Each record below is to be copied exactly; the pictures are to be omitted.

[Stored data entries]
*** Begin section ***
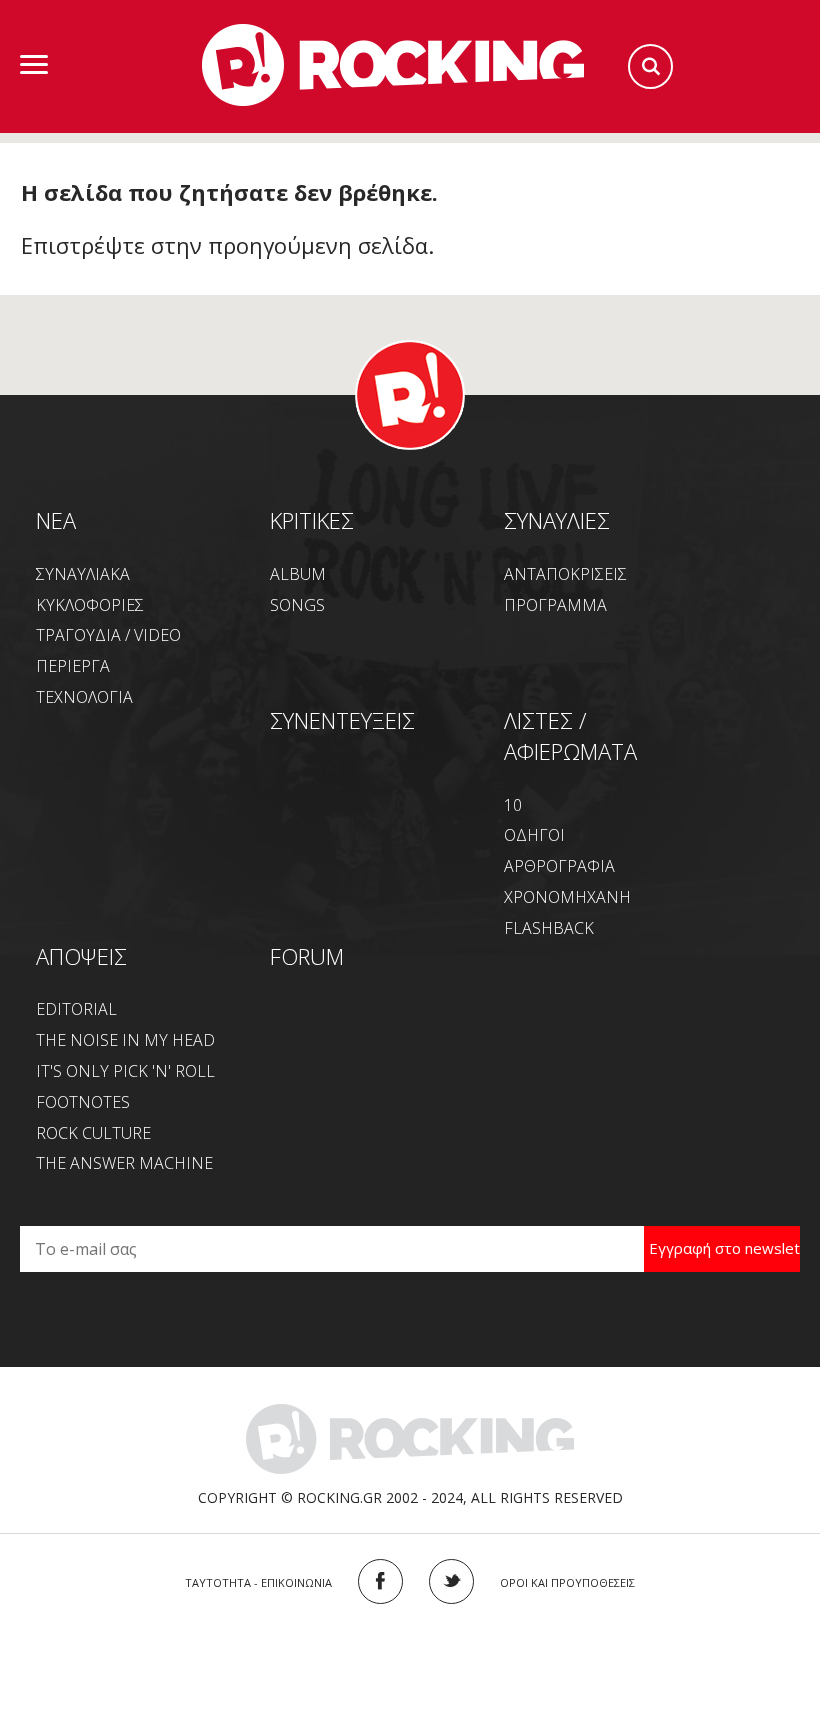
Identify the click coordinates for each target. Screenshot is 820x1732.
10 (513, 805)
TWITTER (451, 1581)
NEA (56, 520)
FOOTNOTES (83, 1102)
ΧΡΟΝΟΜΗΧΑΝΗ (567, 897)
*** End section ***
→ EXPECTED OUTPUT
Identify the click coordinates for each target. Screenshot is 820x1732.
10 (513, 805)
TWITTER (451, 1581)
NEA (56, 520)
FOOTNOTES (83, 1102)
ΧΡΟΝΟΜΗΧΑΝΗ (567, 897)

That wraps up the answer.